公文書としての日本語は存在するのか?

 大正期の碑文は全部、漢文でした。大正天皇が漢文を好み、自らも漢詩を嗜みました。また、日韓合邦という建前からしても韓国・朝鮮人にも分かる漢文が公文書としての位置を占めていました。

 杉山神社の巡拝をしていると、所々で、漢文の碑文に出くわします。関東大震災にあって、かく再建したという意味合いで書かれています。

 今、われわれが使っている漢字かな交じり文は「漢文書き下し文」からのものです。江戸幕府の高級役人達は漢文を見事に操っていました。ペリーは日本との交渉で英国と清との取り決めを踏襲しようと文書を示しましたが、幕府役人は漢文の部分を読んで、これは戦争終結の文書であって、日本とアメリカは戦争をしていないのだから、これは不適切と指摘しました。

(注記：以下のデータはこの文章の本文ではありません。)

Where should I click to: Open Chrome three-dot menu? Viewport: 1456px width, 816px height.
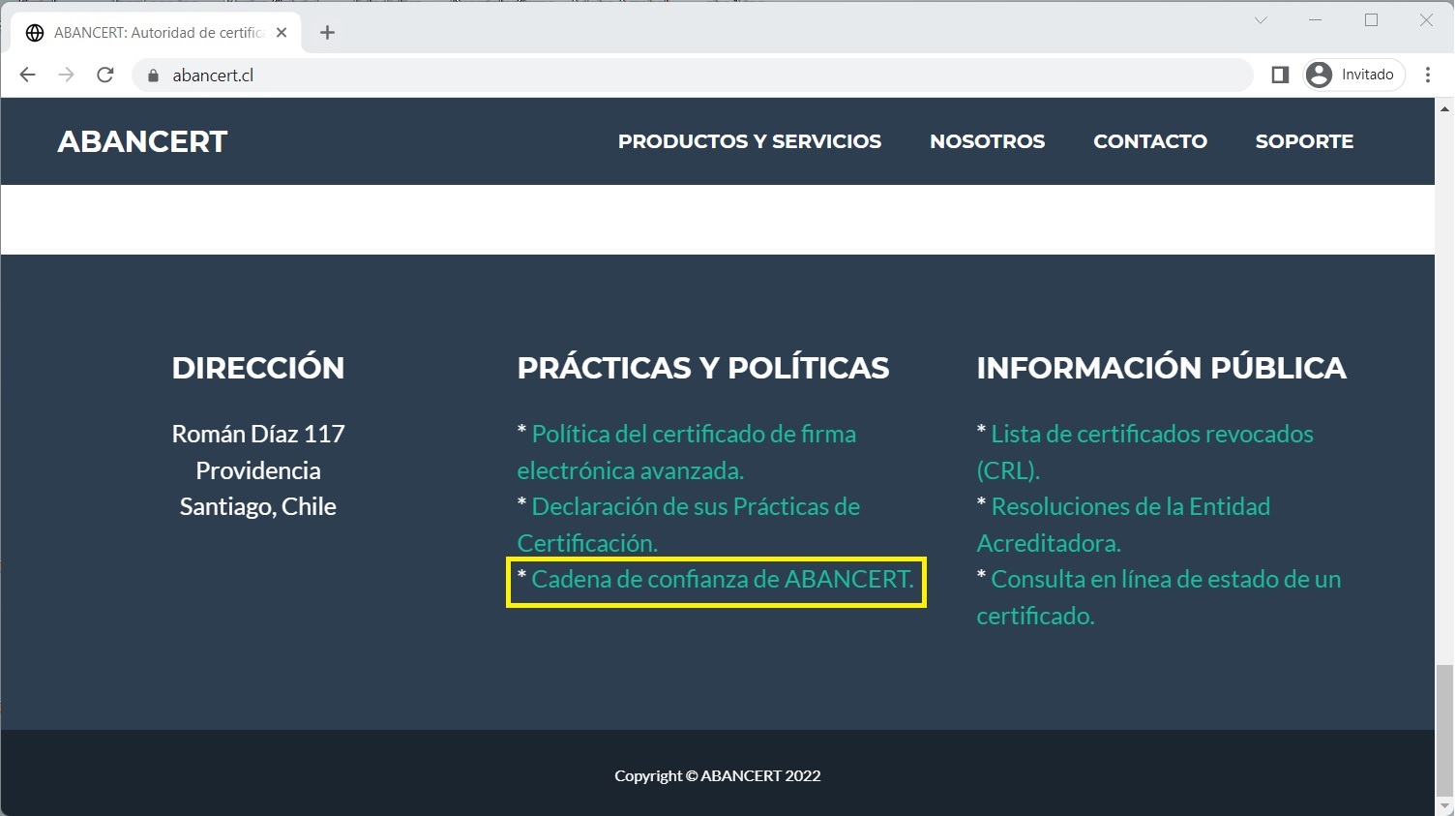(1428, 75)
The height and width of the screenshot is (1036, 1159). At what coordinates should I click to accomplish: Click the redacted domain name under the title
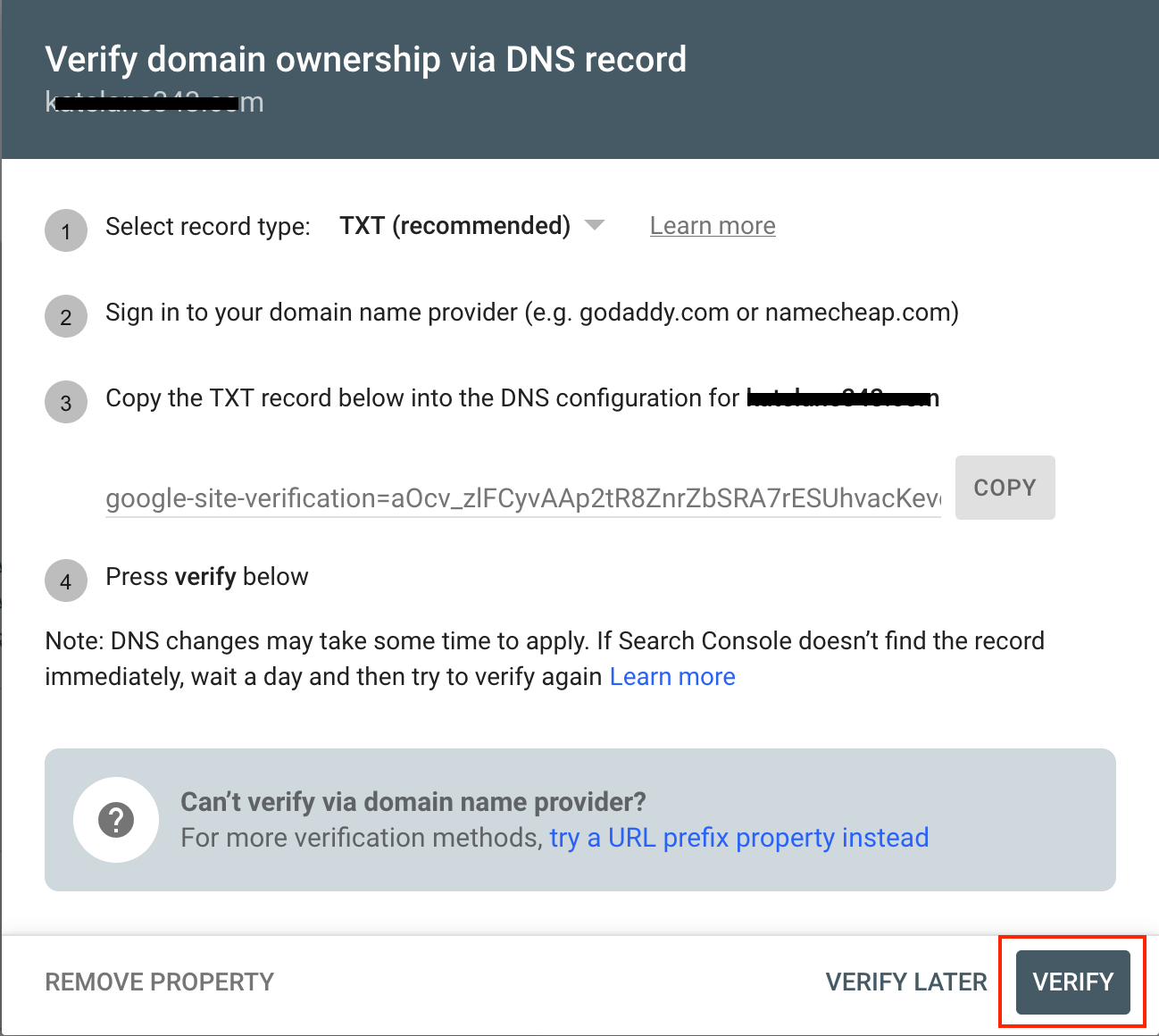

 次の年に日米和親条約が結ばれましたが、これに不平等な部分はありません。確りした役人が交渉したわけです。この役人は徳川慶喜派でした。次の通商条約が不平等でこれを交渉したのが反慶喜井伊直弼派で役人としては無能でした。

 今の時代、外交文書、英語で書かれているのが公文書で日本語はその参考文献でしかありません。

 常に、日本語は外国の言葉に堪能な人たちによって、リードされてきました。